PSA Cert Number Search

Recently a card I am interested in was graded and certified a 10 by PSA. I checked the PSA pop report for the 2024 Topps Black and White Rookie Resolution set and the card is listed as having been graded. I would like to pull the card up but I don't have the cert number. Is there a search method available to determine the PSA Cert number without having seen the card as graded?
0
Comments
You'd think someone would embark on a major scrape project by programming to input every cert# in PSA lookup and created a corresponding searchable database.
That's my thought as well.
What is the card number?
It’s tricky to scrape the data. While the ToS states you cannot, it has been ruled by the 9th circuit that you can, provided you don’t degrade services. But you cannot promote or provide access to the data. So no one could do it to share. PSA should provide an API but I suspect their system architecture needs massive update. It’s an enormous amount of data. 45TB just for text and almost 240TB of image data.
Im curious, where did you get those TB totals?
It's the singer not the song - Peter Townshend (1972)
Huh, how can it be TB's for the text (html) data? If we just capped it at certs 100,000,000 and down and said each html file was 1mb, that would only be 1TB. But I'm getting a file size of 150-161kb per saved html file d/l, and the html is the only thing the "scrapper" would pull.
There isn't an html file for each cert.
I mean the HTML output from each query.
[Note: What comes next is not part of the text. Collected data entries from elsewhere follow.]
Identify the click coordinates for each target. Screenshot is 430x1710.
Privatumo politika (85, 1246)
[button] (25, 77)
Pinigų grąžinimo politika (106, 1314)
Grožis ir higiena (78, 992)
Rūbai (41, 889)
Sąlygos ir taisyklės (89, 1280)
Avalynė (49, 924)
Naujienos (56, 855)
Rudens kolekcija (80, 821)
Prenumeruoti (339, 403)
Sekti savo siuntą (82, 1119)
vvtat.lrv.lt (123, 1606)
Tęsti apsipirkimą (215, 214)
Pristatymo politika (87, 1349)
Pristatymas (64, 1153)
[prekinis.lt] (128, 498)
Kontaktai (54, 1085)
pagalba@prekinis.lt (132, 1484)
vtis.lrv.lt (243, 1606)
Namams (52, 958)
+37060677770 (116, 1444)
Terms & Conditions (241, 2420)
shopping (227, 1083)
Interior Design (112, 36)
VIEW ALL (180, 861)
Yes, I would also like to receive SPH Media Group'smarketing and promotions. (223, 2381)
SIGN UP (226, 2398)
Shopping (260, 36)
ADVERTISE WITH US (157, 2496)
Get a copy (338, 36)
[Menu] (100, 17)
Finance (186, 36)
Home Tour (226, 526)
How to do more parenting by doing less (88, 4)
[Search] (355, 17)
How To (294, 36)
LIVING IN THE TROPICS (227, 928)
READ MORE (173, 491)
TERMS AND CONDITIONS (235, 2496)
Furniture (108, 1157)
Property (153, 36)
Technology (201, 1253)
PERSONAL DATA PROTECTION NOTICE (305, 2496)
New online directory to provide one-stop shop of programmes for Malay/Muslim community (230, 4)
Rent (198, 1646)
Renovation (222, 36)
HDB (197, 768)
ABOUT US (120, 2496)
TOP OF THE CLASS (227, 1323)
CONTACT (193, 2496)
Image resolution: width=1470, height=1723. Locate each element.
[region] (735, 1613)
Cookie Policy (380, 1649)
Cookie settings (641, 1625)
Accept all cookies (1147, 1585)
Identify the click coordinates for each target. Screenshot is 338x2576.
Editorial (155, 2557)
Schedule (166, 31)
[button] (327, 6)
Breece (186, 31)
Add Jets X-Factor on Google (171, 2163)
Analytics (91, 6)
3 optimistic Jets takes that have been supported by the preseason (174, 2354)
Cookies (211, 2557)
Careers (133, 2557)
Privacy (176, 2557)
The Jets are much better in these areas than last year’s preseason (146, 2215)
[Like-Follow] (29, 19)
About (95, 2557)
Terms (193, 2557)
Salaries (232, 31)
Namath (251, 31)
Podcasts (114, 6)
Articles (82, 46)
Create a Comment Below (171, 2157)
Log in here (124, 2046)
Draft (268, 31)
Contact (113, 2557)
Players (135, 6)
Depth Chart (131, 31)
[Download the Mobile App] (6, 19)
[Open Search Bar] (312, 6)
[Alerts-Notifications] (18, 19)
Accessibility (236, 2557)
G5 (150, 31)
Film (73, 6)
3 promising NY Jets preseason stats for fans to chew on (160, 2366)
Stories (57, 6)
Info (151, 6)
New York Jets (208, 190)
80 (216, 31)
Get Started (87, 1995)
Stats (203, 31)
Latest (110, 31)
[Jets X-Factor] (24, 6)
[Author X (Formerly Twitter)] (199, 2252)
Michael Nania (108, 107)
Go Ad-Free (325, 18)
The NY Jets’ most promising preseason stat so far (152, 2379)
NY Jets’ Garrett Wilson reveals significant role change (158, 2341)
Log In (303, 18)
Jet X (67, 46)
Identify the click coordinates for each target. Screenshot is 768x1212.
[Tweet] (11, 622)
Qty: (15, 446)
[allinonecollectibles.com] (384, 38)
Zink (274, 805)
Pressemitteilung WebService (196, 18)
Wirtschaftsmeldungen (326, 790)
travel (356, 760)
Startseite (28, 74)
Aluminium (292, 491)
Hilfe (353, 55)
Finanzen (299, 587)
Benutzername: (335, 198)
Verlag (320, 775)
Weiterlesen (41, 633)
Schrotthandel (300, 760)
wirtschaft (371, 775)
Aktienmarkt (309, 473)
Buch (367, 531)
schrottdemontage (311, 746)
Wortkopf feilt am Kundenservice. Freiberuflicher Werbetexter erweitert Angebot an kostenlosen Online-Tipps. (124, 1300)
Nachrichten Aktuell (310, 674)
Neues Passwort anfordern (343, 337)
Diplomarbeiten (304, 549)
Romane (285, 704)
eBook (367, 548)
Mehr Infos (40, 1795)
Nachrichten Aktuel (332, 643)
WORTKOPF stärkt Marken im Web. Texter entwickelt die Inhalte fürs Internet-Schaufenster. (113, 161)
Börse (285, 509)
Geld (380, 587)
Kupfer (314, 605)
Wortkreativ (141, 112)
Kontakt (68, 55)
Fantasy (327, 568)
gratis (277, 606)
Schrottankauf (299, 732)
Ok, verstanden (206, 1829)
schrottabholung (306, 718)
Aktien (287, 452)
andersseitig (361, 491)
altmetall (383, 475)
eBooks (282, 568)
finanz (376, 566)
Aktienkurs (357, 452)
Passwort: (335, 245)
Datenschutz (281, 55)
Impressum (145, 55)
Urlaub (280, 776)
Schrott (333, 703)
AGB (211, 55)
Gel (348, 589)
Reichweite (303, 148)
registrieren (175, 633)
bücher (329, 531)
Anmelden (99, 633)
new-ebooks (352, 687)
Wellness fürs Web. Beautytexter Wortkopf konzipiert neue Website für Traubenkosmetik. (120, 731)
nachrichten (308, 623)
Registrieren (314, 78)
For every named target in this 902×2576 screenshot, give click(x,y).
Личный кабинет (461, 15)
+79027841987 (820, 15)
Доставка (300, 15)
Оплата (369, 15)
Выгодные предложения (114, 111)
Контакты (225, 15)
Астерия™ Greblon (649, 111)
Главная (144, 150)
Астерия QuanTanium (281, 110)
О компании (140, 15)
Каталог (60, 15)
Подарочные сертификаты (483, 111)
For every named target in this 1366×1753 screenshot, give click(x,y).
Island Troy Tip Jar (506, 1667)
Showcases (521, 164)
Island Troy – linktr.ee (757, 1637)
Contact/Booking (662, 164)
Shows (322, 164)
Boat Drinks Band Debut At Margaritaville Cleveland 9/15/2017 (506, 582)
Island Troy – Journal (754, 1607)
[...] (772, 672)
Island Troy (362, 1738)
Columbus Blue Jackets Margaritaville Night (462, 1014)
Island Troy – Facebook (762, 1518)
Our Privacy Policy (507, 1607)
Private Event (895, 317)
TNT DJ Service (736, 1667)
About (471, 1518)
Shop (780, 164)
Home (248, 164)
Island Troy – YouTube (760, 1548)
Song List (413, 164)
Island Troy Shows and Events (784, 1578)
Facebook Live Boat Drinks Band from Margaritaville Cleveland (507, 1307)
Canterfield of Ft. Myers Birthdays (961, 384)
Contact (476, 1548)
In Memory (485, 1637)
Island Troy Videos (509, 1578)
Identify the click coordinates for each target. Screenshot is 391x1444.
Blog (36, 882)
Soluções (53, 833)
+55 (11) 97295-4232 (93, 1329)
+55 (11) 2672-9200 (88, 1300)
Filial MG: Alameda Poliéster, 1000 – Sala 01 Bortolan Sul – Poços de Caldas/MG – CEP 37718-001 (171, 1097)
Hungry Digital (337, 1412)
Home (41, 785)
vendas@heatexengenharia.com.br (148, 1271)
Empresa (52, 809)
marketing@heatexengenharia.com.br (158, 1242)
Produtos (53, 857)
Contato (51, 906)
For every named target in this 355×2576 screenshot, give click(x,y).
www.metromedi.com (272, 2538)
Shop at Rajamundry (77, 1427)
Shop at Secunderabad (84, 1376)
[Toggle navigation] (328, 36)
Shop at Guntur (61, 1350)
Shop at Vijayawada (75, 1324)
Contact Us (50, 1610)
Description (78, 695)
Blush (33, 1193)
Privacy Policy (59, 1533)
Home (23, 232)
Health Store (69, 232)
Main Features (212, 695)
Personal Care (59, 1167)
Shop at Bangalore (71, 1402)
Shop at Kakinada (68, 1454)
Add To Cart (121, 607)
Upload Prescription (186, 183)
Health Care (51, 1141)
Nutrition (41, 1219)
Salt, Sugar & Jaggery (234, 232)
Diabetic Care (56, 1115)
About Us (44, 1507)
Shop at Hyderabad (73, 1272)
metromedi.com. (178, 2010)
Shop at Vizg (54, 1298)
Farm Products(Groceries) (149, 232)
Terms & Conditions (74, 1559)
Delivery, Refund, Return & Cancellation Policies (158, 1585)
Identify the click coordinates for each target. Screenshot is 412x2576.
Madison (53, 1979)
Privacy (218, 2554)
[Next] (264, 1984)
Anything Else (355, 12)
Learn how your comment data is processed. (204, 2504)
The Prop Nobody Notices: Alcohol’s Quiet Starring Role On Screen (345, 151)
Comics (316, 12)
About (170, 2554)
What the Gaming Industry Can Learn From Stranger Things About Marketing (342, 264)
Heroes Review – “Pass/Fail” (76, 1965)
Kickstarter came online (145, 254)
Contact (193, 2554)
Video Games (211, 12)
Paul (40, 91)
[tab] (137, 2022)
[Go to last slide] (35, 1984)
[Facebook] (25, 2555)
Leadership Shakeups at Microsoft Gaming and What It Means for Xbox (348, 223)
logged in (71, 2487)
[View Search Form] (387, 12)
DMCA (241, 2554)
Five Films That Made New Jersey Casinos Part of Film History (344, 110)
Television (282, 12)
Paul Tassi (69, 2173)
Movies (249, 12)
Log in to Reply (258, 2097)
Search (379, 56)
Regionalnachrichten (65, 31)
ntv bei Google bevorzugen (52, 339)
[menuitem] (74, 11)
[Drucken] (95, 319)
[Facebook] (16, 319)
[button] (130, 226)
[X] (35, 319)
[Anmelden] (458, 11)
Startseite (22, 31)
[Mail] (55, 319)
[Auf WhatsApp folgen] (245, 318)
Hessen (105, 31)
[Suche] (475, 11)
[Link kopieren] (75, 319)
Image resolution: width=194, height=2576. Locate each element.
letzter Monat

Or page source...
I don't know what you're using to pull the data. Perhaps curl or wget or maybe just using an interface in your browser (which I suspect, because it's easy and the other stuff is hard). I don't know what page or pages you're considering. I don't know if you've thought about indexing the data, or otherwise making it "searchable" and I don't know if you have the expertise to know how to make that efficient for a set of almost a billion objects.
When I said it was 45TB for only the text data, I meant the text as stored, and some elements of the text indexed for search; cert, year, brand, sport, card number, player, variety, card grade, auto grade (note: also necessary to store these as strings because they have changed over the years and you get them as strings obviously from the scrape), qualifiers, primary signer.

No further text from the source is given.